Removing the cloak of invisibility

The only way to make these customers visible is to persuade them to engage with you. To raise their hands and ask to start a conversation.

This is why brand-building is becoming so important in B2B marketing. As a marketer, you don’t know when a potential customer is starting their buying process. In fact, as Gartner revealed, the chances are you’ll only find out they’re in-market when that process is already four-fifths complete. So if each member of the purchasing committee brings four or five pieces of content into the decision-making process (as Gartner also discovered), you need a high proportion of them to be yours. As Alex Buckalew, senior product marketing manager at GraphCMS put it, the question marketers should ask themselves is what do they need to do to stick in potential customers’ minds. What’s that if not brand-building?

Every step you take

All this means rebalancing the relationship between branding and performance. B2B content marketing’s job is to tie the entire customer journey together.

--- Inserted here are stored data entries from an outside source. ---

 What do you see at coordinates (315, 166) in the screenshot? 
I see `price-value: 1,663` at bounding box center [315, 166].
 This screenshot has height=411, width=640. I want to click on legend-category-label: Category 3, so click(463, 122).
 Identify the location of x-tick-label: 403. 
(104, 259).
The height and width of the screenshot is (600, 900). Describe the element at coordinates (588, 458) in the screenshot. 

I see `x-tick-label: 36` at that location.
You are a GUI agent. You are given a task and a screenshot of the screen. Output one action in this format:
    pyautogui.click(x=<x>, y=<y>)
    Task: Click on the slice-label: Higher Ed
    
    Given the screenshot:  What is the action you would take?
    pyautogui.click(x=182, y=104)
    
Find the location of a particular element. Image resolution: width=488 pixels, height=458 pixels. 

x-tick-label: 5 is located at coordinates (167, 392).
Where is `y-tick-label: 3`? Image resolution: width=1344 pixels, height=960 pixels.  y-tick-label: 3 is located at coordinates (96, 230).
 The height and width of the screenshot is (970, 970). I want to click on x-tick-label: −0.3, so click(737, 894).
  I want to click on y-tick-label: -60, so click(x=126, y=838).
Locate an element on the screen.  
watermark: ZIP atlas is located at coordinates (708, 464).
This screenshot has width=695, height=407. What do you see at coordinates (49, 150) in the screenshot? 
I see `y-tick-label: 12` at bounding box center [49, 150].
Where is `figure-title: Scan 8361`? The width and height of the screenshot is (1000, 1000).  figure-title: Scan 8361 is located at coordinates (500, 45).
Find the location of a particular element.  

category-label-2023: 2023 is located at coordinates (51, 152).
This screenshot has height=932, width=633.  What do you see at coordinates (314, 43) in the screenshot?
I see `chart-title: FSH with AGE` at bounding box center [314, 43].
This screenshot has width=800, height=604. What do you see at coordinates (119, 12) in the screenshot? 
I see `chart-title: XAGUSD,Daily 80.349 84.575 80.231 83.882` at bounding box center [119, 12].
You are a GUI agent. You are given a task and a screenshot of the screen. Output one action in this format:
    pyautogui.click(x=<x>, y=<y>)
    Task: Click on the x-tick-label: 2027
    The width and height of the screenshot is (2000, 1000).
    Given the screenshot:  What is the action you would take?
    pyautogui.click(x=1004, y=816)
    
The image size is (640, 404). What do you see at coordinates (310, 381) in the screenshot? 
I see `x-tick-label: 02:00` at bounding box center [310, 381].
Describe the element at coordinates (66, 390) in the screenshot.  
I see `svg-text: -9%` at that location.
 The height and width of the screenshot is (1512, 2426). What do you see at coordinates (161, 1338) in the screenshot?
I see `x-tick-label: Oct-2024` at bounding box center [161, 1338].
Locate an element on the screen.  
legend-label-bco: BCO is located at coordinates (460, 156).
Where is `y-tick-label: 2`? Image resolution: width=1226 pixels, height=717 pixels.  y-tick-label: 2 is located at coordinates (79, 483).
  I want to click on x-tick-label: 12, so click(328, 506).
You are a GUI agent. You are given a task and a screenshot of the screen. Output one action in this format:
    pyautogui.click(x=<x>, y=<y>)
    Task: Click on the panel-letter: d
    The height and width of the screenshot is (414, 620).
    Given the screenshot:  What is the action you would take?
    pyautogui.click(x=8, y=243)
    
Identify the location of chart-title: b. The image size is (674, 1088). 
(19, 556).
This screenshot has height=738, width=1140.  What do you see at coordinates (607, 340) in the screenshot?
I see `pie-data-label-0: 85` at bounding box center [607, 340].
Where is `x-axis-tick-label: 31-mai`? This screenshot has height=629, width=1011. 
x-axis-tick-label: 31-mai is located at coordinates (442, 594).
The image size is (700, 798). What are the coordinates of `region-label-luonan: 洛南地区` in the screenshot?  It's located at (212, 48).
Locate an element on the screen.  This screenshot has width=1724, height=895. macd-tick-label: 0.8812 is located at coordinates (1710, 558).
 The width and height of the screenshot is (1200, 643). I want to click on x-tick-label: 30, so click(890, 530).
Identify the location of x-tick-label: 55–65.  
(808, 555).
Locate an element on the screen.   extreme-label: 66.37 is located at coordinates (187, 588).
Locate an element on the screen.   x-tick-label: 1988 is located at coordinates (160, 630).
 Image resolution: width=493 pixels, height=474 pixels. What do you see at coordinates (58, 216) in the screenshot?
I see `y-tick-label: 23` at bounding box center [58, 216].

Your strategy has to encompass every touchpoint along your customers’ path to purchase, reinforcing your brand at each one, while also delivering the particular information each buyer needs at that point, so they can move on to the next stage of their journey.

So a content strategy is much more than just a spreadsheet of what you’re going to publish when. It’s a description of the role each piece of content has to play along the path to purchase, and for whom. And it’s based on two things. One, establishing a deep understanding of the wants and needs of every member of your prospective customer’s buying committee, and how your core proposition addresses them. Two, re-appraising and updating that understanding constantly, based on detailed analysis of what those buyers do, every step of the way.